Below is some data. Lay out everything from the line containing "The width and" down to the end of the data as a JSON list of strings, one string per line, leaving out blank lines and pictures.

[START OF Listing]

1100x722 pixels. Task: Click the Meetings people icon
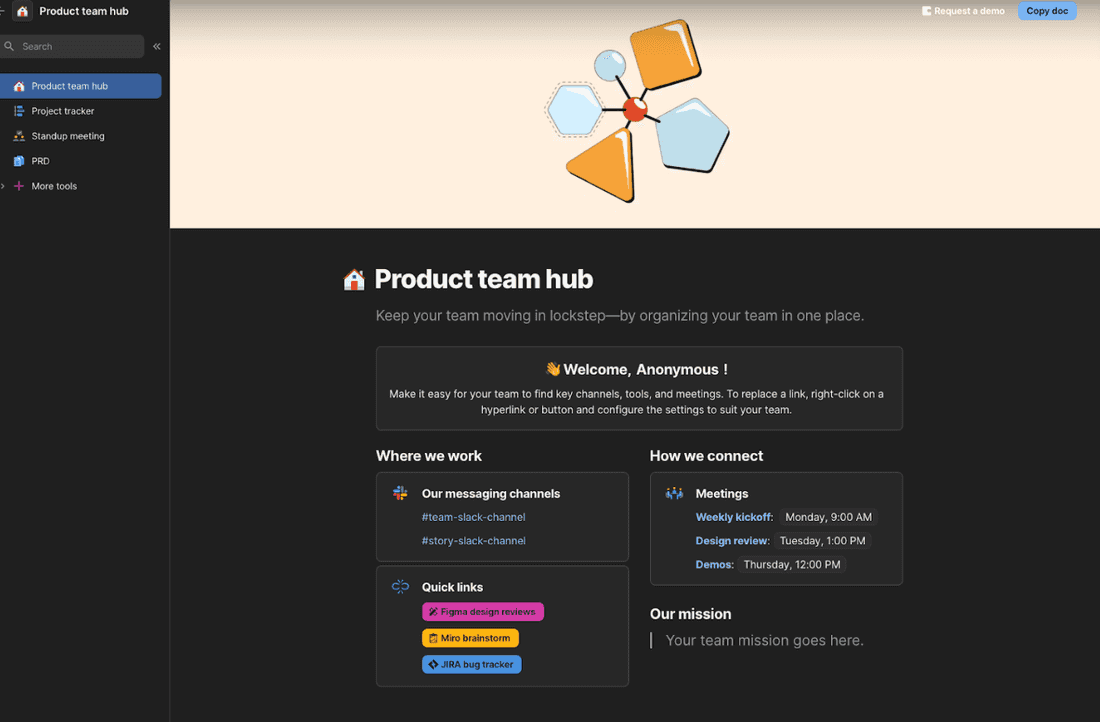[x=674, y=493]
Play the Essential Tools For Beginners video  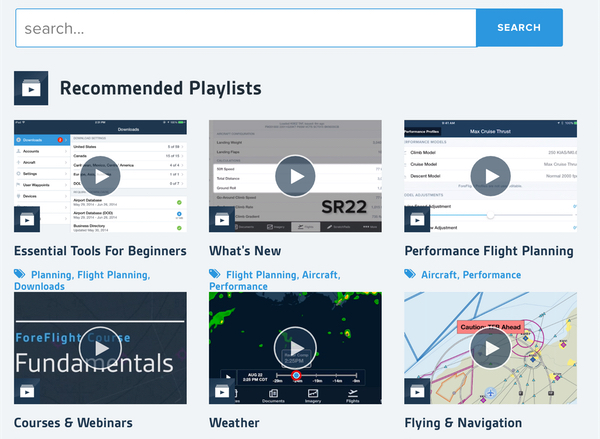[100, 177]
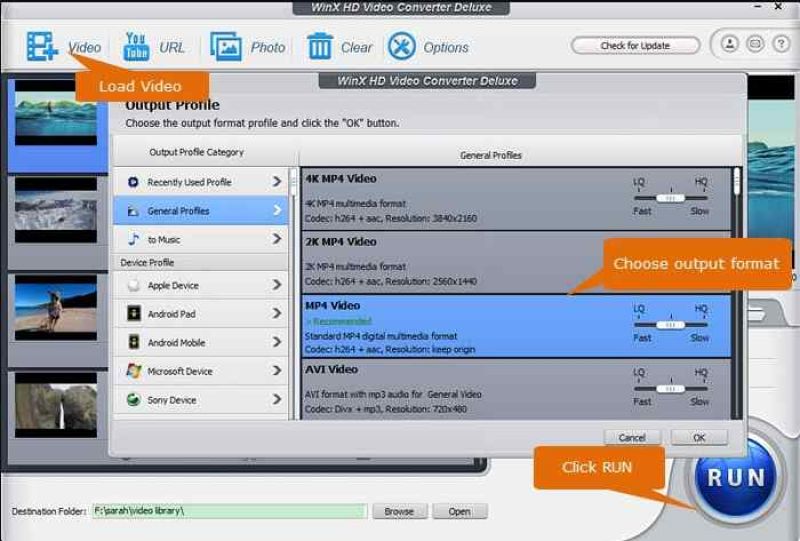This screenshot has height=541, width=800.
Task: Open the YouTube URL downloader icon
Action: coord(136,47)
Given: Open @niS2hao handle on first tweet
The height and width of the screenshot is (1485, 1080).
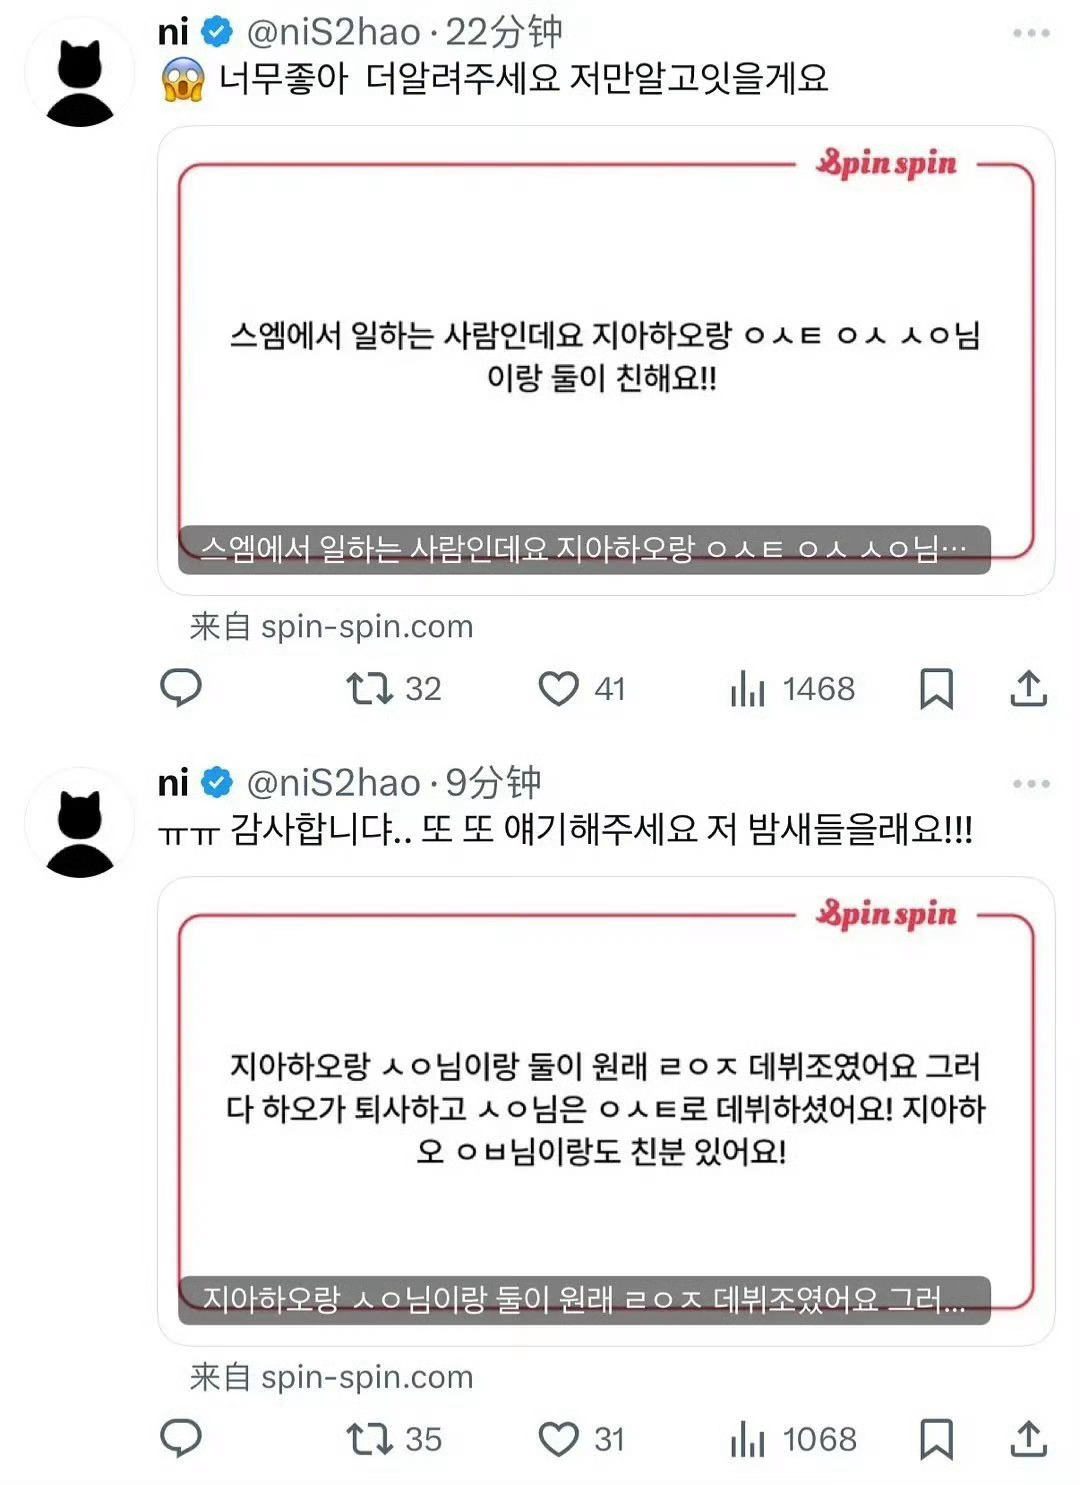Looking at the screenshot, I should (x=333, y=32).
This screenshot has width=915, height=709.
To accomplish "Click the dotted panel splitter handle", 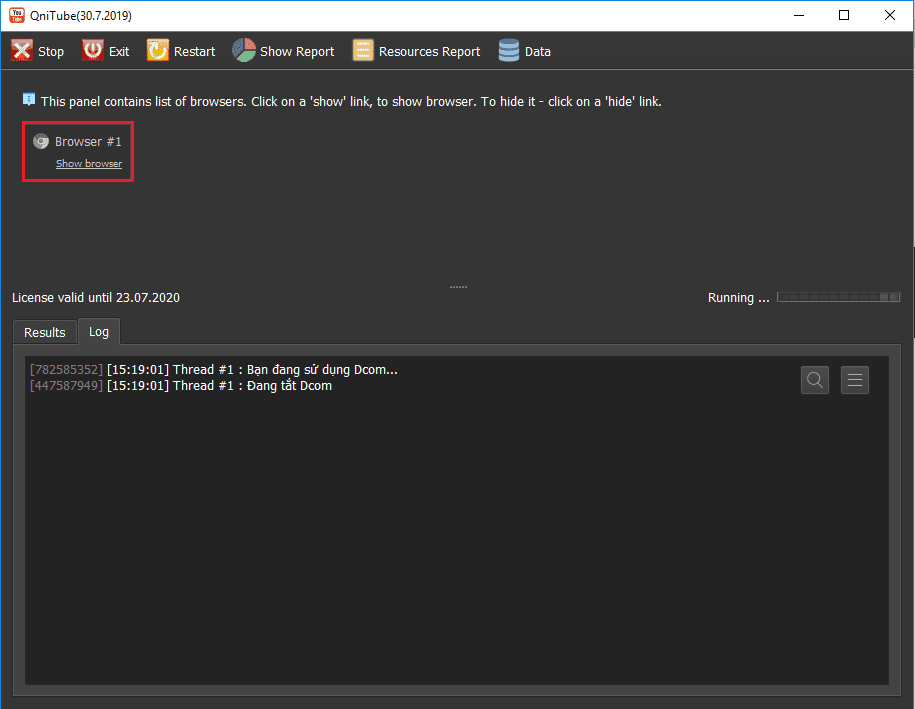I will pos(458,287).
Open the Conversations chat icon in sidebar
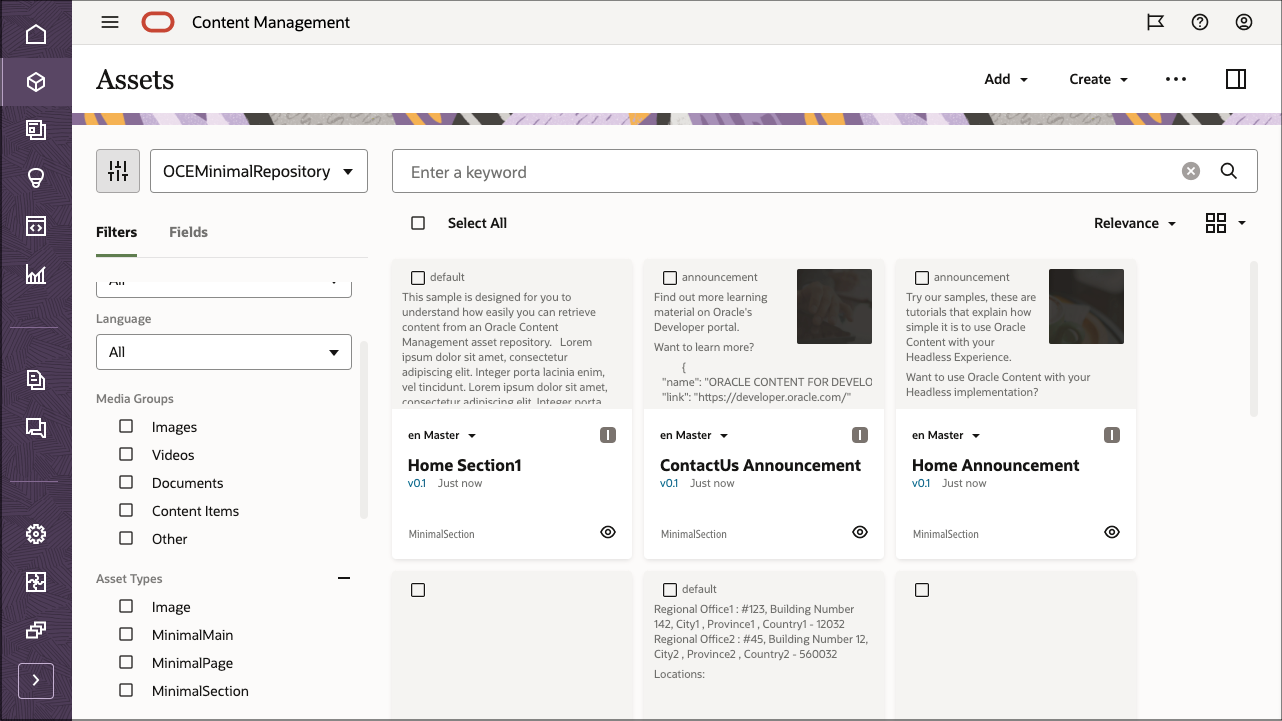 click(36, 428)
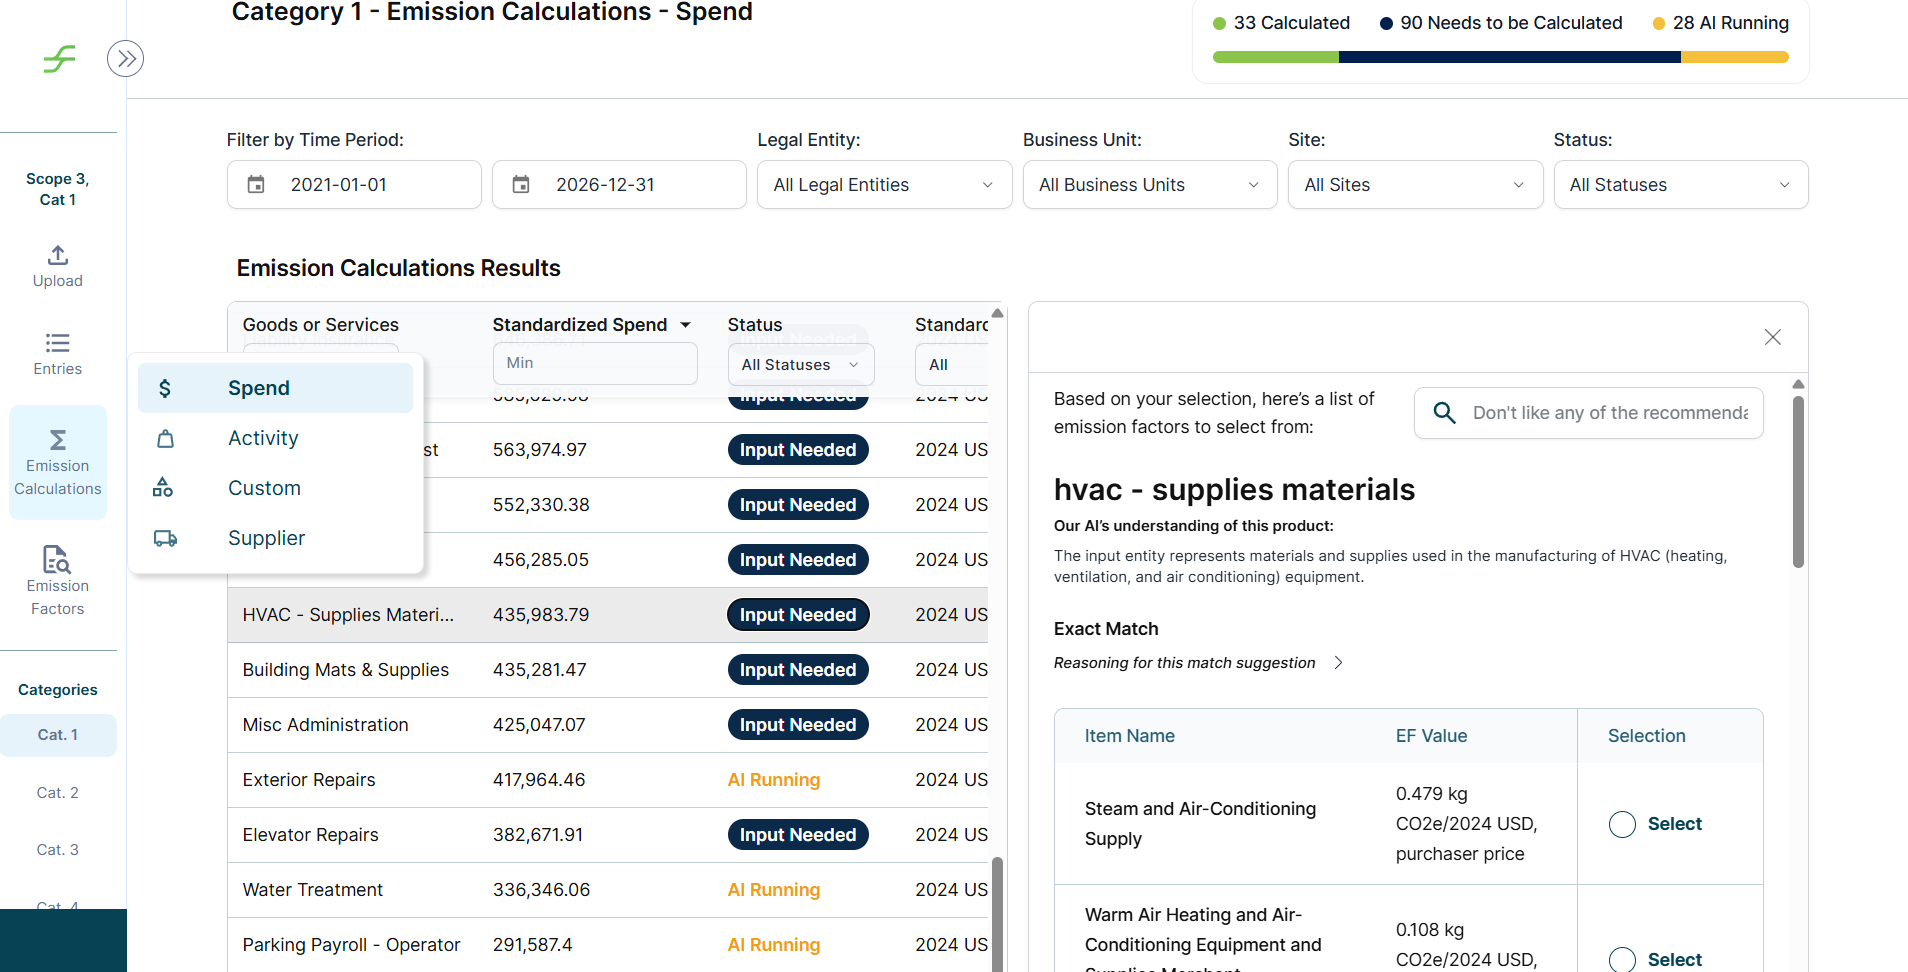Expand the sidebar with double-chevron icon
Image resolution: width=1908 pixels, height=972 pixels.
click(x=125, y=59)
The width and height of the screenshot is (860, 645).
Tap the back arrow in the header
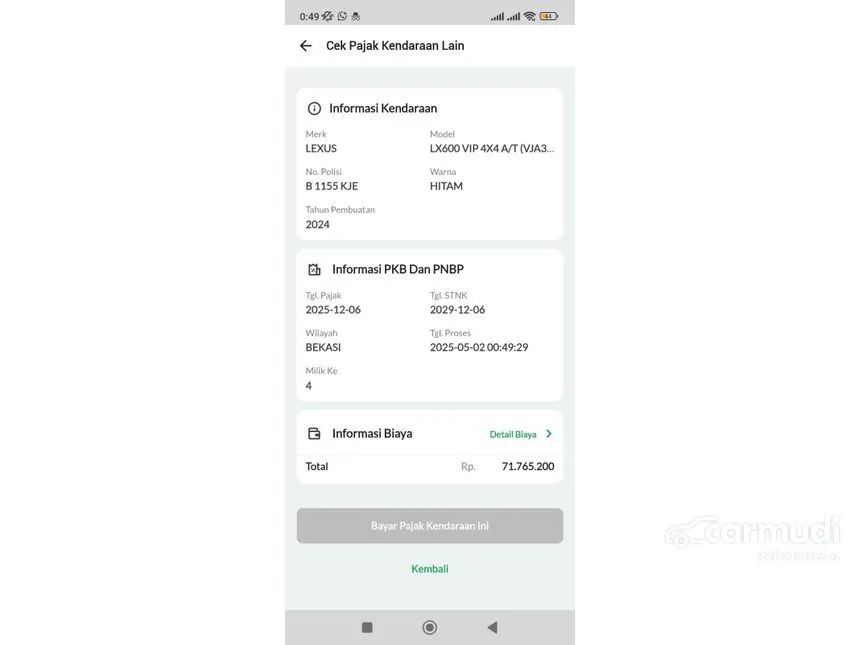[x=305, y=46]
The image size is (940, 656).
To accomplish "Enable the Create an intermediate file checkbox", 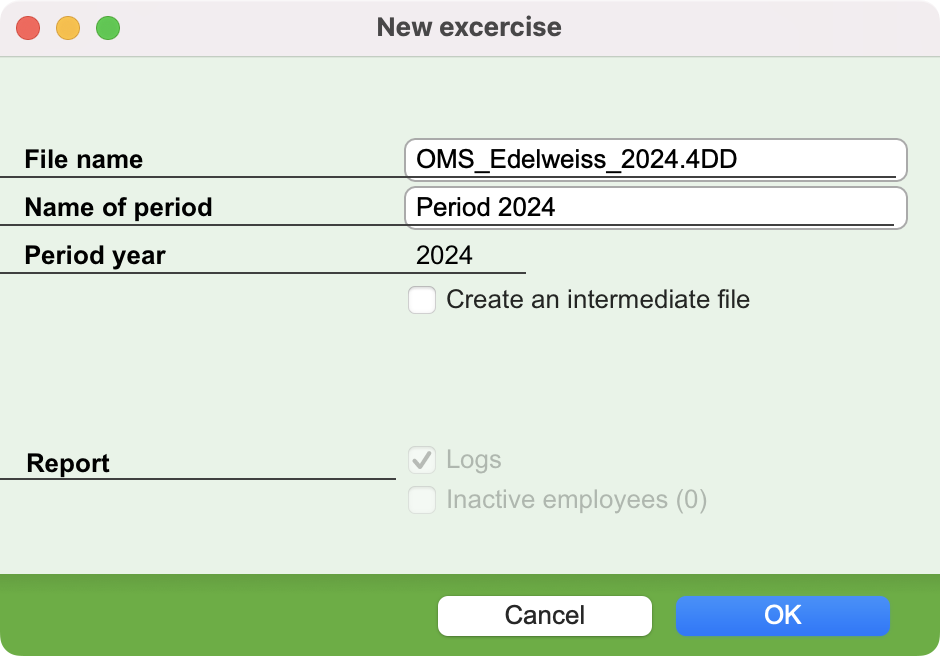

[END OF Listing]

Written response:
[
  "The width and height of the screenshot is (860, 645).",
  "Tap the back arrow in the header",
  "[x=305, y=46]",
  "The image size is (940, 656).",
  "To accomplish \"Enable the Create an intermediate file checkbox\", "
]